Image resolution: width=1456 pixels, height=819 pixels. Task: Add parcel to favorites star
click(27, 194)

○ ○ ○ ○

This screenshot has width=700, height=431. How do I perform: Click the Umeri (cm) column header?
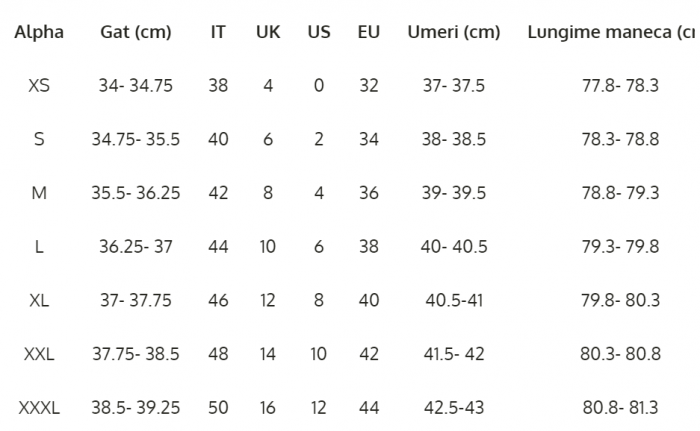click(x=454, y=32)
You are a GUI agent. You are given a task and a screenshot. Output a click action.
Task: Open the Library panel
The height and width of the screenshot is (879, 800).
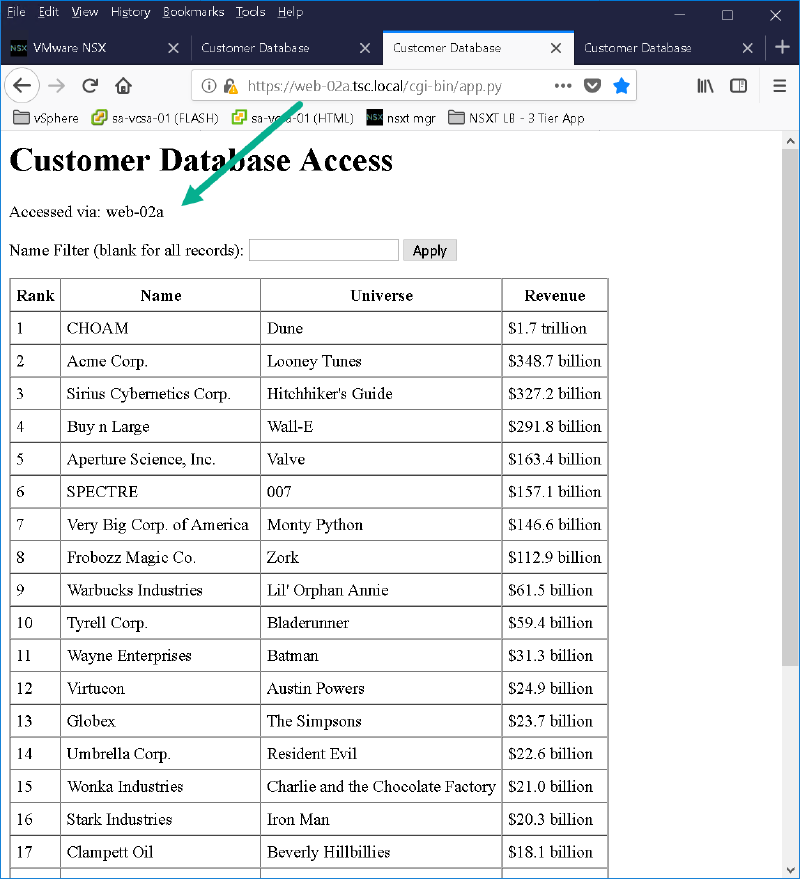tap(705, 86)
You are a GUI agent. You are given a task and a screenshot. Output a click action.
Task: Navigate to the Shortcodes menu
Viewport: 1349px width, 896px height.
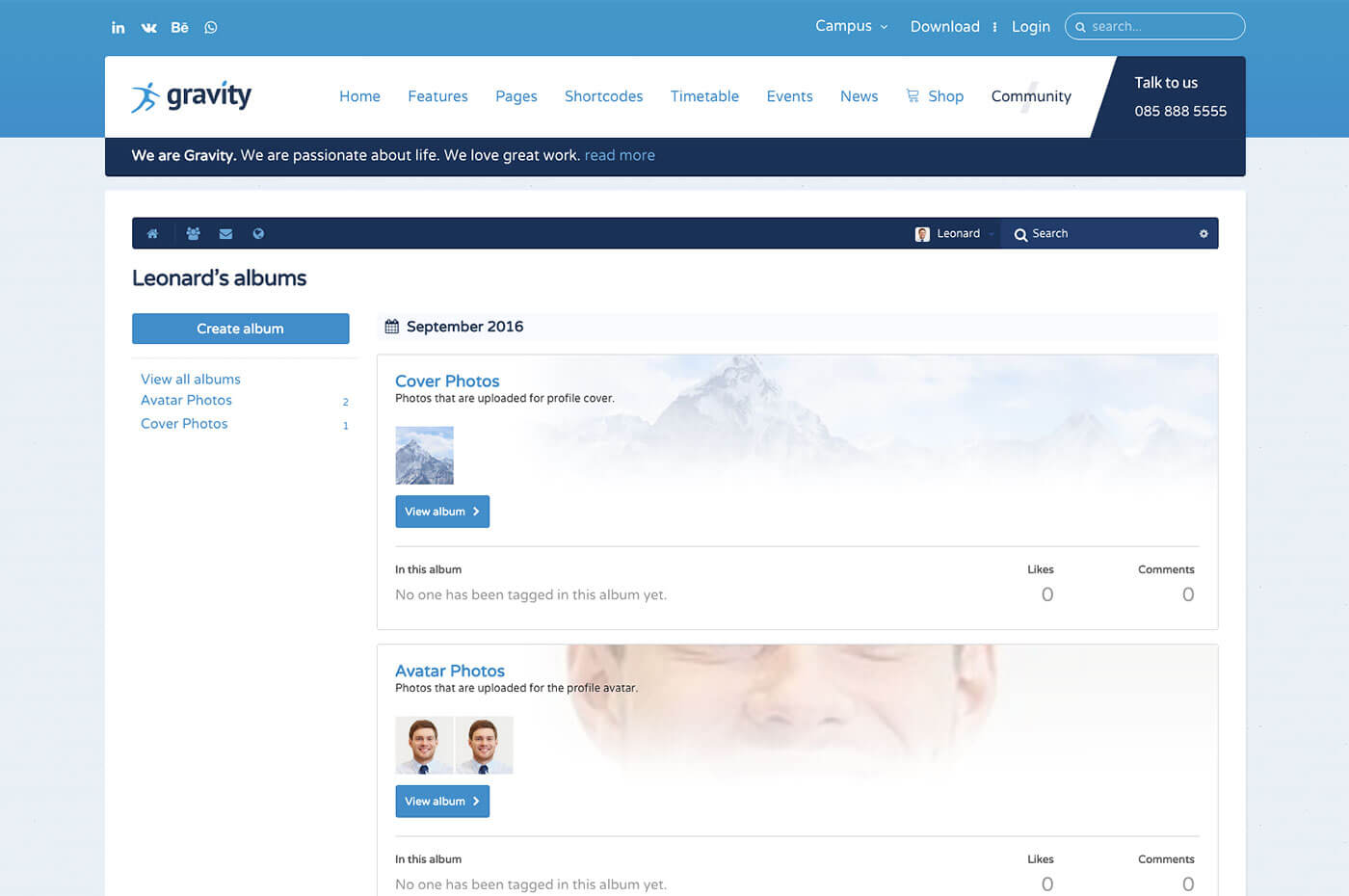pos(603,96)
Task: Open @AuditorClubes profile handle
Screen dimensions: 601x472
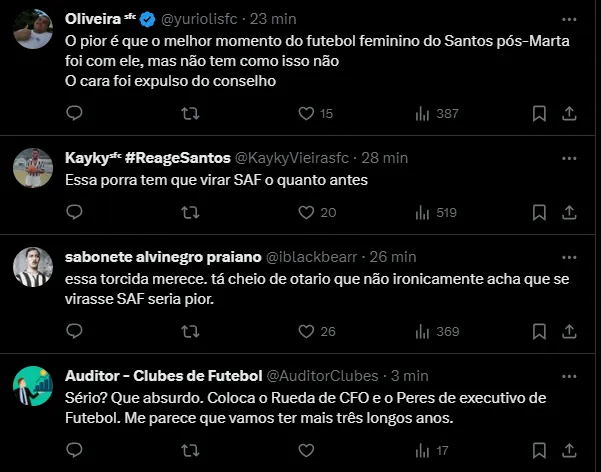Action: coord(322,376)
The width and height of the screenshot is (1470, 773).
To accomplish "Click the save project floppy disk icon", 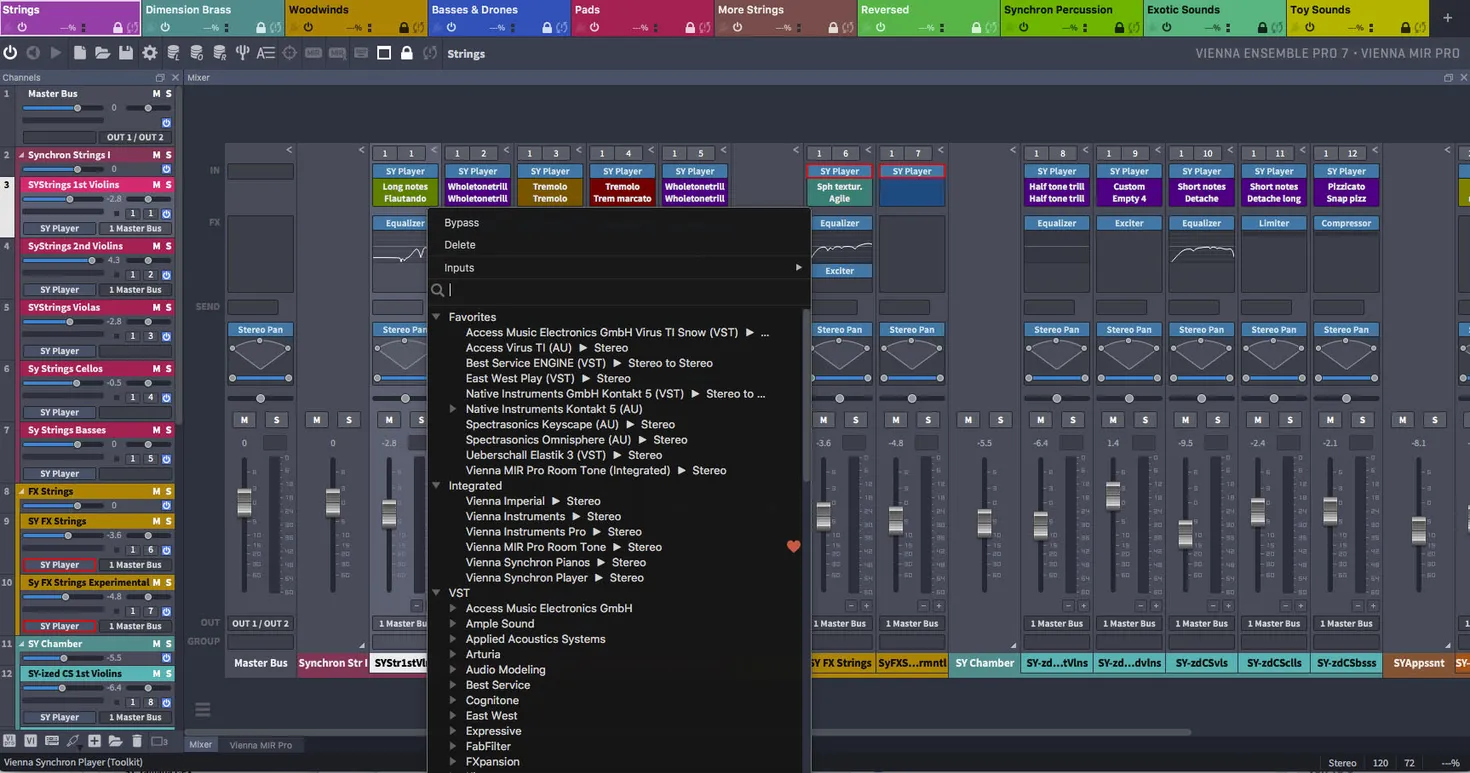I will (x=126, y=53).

○ ○ ○ ○

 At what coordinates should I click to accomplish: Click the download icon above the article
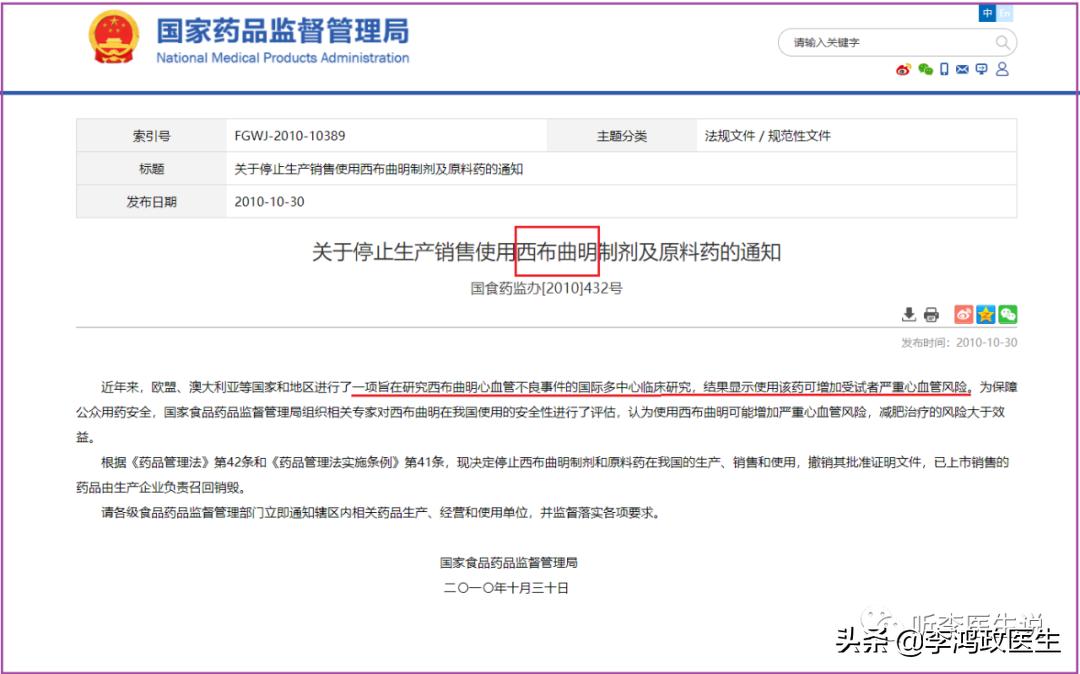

○ ○ ○ ○

> Work instructions
Return each line of the material in which the string "Open" can be found.

> Response
Task: Open the Library panel
Task: Open @AuditorClubes profile handle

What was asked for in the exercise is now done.